Stanislas-Étienne Meunier (18 July 1843 - 29 April 1925) was a French geologist born in Paris.

In 1864 he began work as an "assistant naturalist" to geologist Gabriel Auguste Daubrée (1814–1896), who was an important and lasting influence to Meunier's career. In 1867 he became affiliated with the Muséum national d'histoire naturelle, where from 1892 to 1920 he served as chair of geology.

Meunier is remembered for his work in comparative and experimental geology, and is credited for introducing experimental geology into the classroom as a specific branch of physical science.

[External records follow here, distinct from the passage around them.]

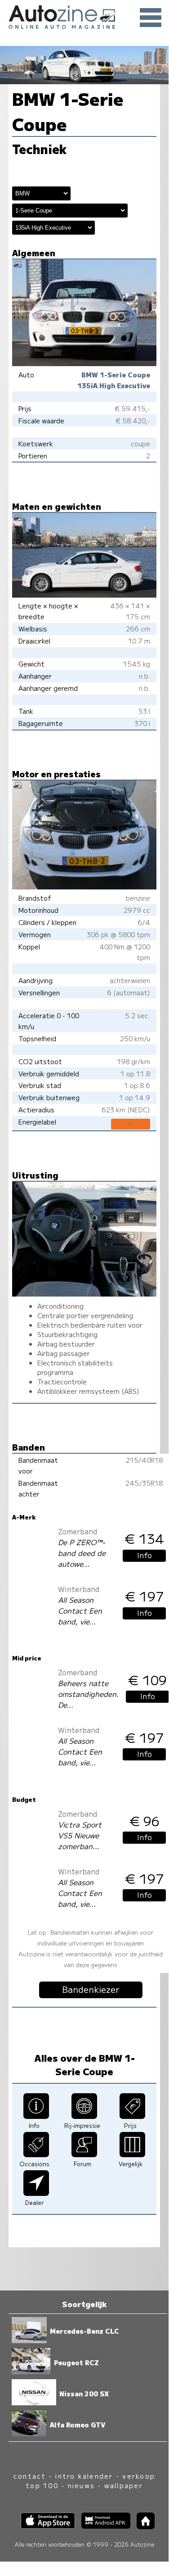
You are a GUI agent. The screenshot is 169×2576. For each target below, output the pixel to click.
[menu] (150, 18)
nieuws (81, 2485)
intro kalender (84, 2476)
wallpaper (123, 2485)
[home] (142, 2526)
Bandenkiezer (91, 1989)
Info (144, 1555)
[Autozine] (84, 16)
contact (29, 2476)
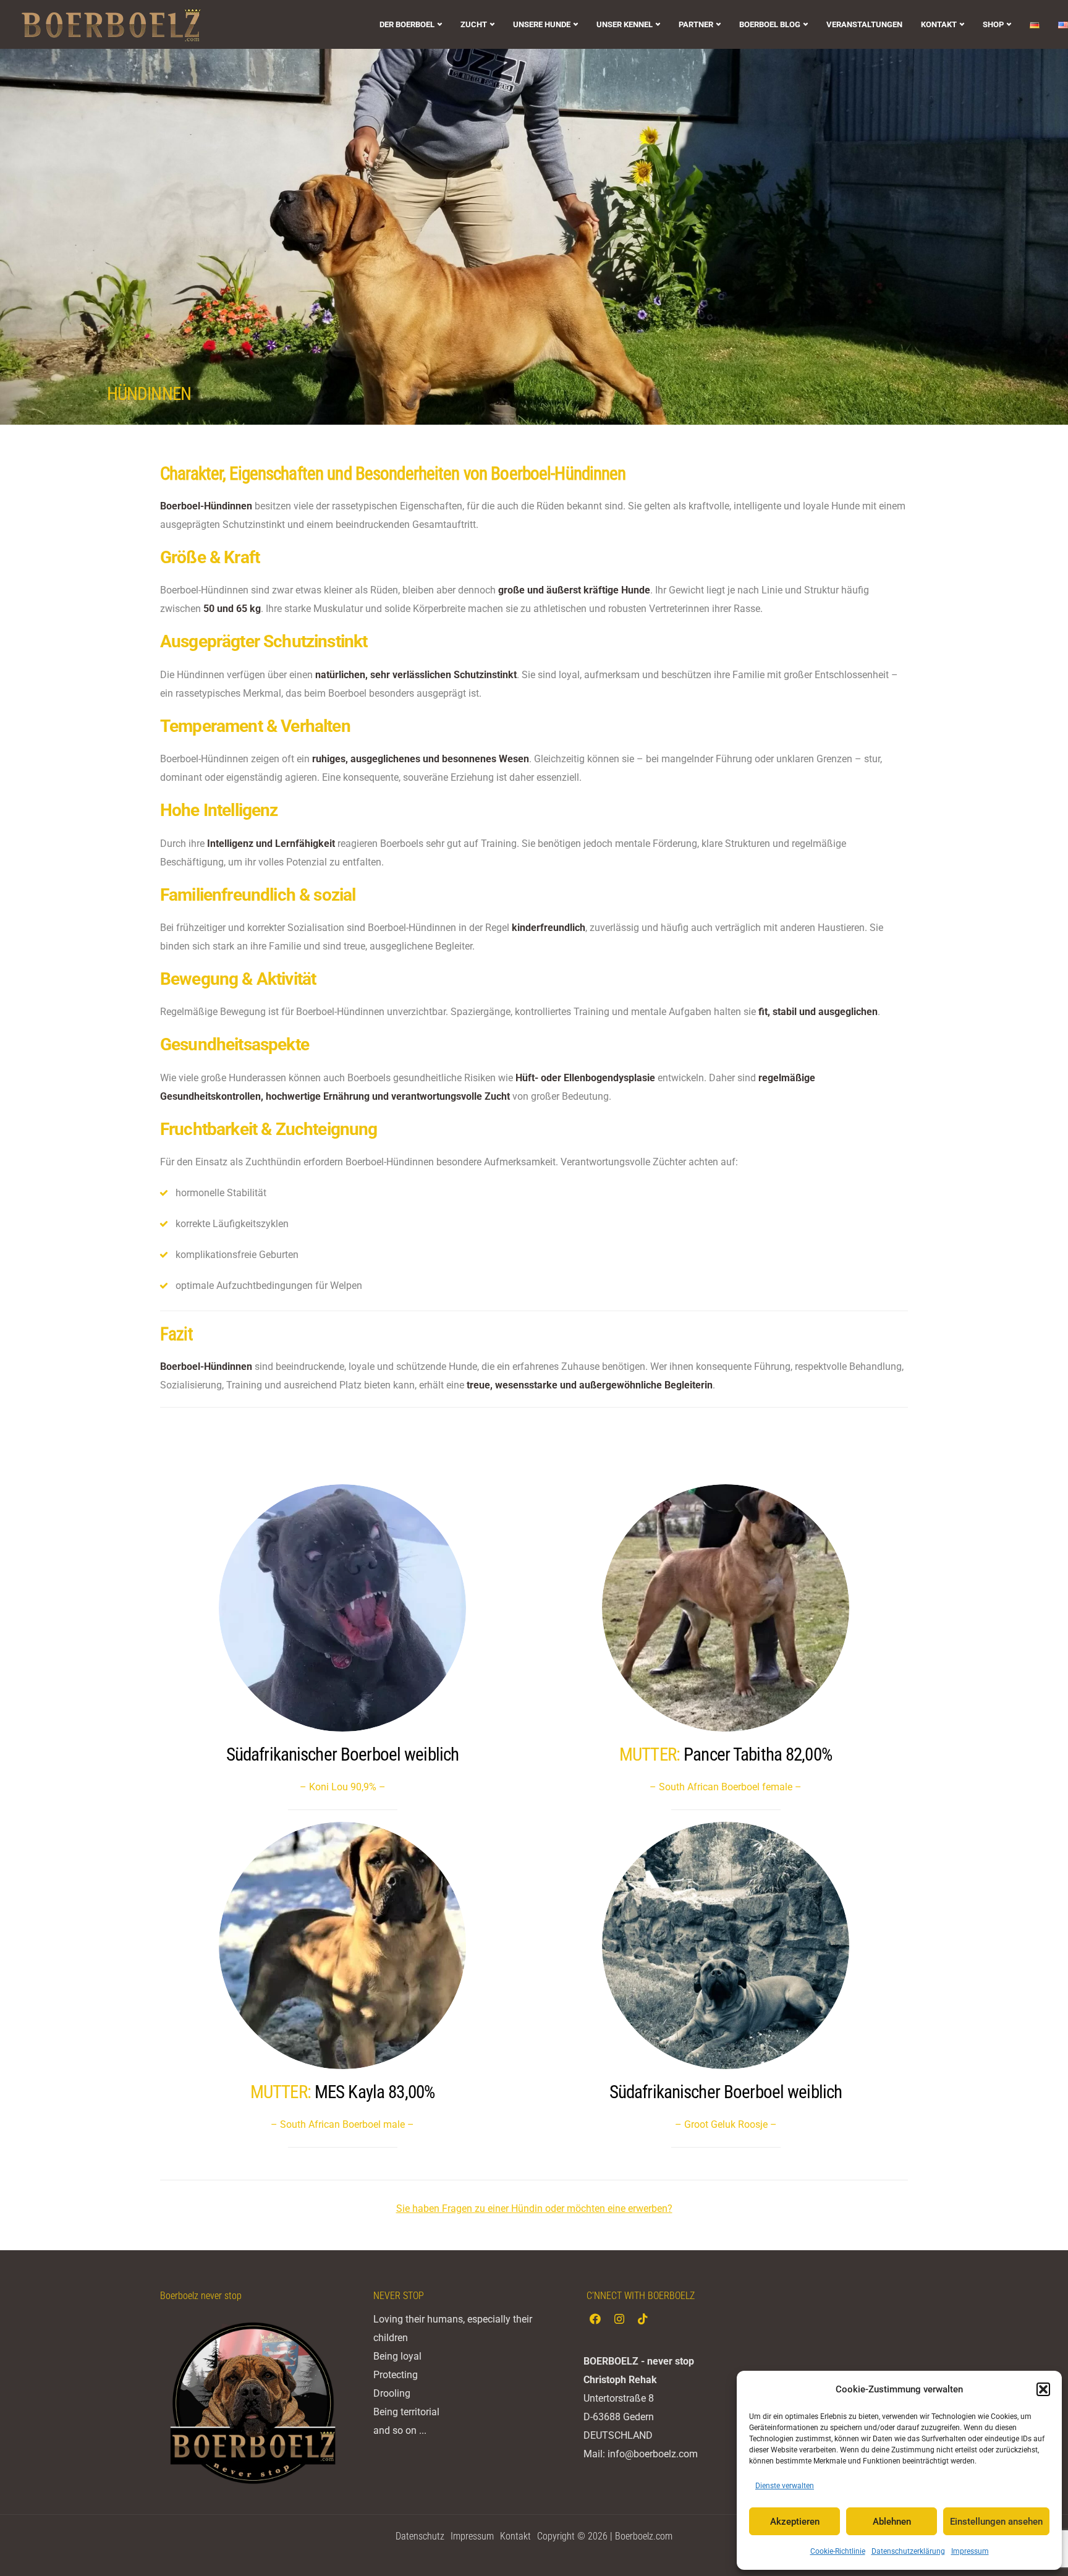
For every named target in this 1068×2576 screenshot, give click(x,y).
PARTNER (696, 24)
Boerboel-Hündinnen (558, 473)
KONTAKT (939, 24)
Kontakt (515, 2536)
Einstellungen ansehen (996, 2521)
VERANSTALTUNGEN (864, 24)
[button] (1043, 2389)
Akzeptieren (795, 2521)
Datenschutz (420, 2536)
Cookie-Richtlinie (837, 2551)
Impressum (970, 2551)
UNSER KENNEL (624, 24)
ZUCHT (473, 24)
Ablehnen (892, 2521)
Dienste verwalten (784, 2485)
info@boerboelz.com (653, 2454)
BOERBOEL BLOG (769, 24)
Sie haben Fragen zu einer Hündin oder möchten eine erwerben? (534, 2208)
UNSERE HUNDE (541, 24)
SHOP (993, 24)
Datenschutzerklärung (908, 2551)
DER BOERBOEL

In his studies of meteorites, he identified thirty chemical elements that could also be found in Earth-based rocks. Referring to research of Gustav Kirchhoff (1824–1887) and Robert Wilhelm Bunsen (1811–1899) involving spectral analysis of the Sun, he stated that a unity of chemical composition existed in the Solar System. Meunier also performed important geological studies (general and experimental) of the Paris Basin.

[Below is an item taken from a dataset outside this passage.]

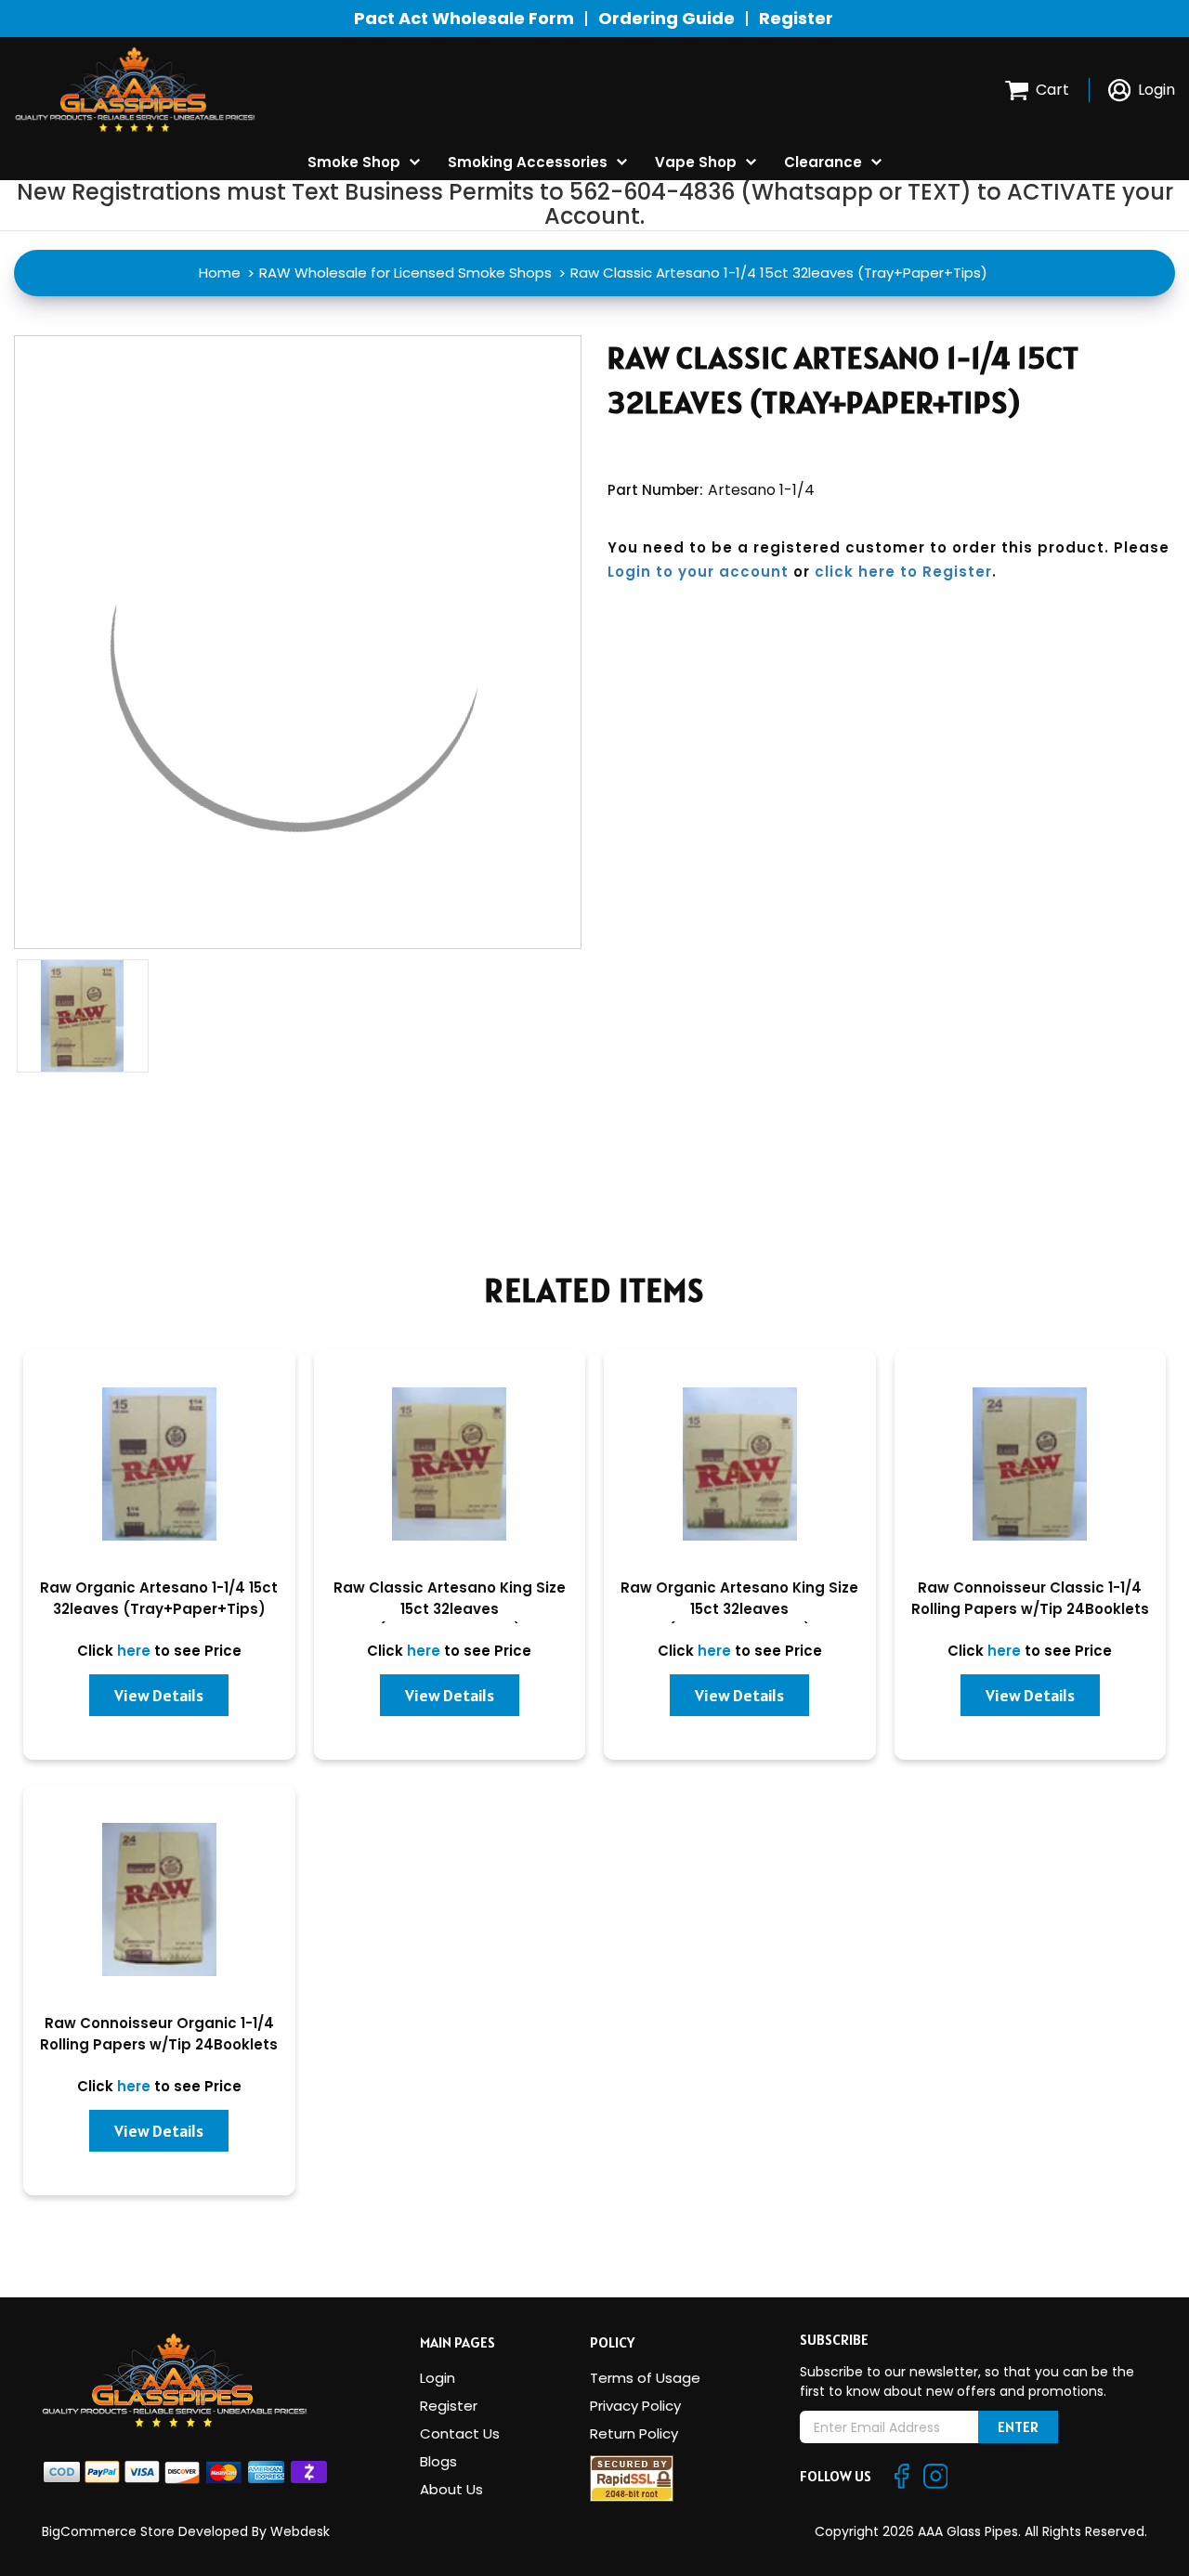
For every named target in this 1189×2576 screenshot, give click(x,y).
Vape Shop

Meunier was a prolific author, publishing more than 570 works that included around thirty books. Many of his articles were printed in La Nature and Revue Scientifique.

== Written works ==
- Les Méthodes de synthèse en minéralogie (Baudry, Paris 1871) - Synthesis methods in mineralogy.
- Le Ciel géologique, prodrome de géologie comparée (Didot - 1871).
- Lithologie pratique ou étude générale et particulière des roches (Dunod - 1872).
- Le Monde végétal (Hachette - 1881).
- La Planète que nous habitons : notions familières d’astronomie physique (Hachette - 1881) - The planet we inhabit: familiar notions of physical astronomy.
- Excursions géologiques à travers la France (G. Masson editor - 1882) - Field trips throughout France.
- Les Sources (Hachette, Coll. Bibliothèque des Merveilles - 1886).
- Géologie régionale de la France, (Dunod, 1889) - Regional geology of France.
- La Géologie comparée (1895) - Comparative geology.
- Guide dans la collection des météorites avec le catalogue des chutes représentées au muséum, (Imprimerie Nationale, Paris, 1898, Muséum d’histoire naturelle) - Guide to the collection of meteorites.
- Nos terrains (Armand Colin - 1898).
- La géologie expérimentale (Alcan - 1899) - Experimental geology.
- Les Convulsions de l’écorce terrestre (Flammarion, 1909) - Convulsions of the earth's crust.
- La géologie générale (F. Alcan, Paris, 1910) - General geology.
- L’évolution des théories géologiques (second edition, 1912).
- La Géologie des environs de Paris (1912).
- La Géologie biologique (1914) - Botanical geology.
- Histoire géologique de la mer (Flammarion - 1917) - Historical geology of the sea.
- Les Glaciers et les montagnes (Flammarion - 1920) - Glaciers and mountains.
- Géologie. ouvrage destiné aux élèves des écoles d’agriculture et de l’institut d’agriculture..., aux ingénieurs, aux coloniaux... (Vuibert, 1922).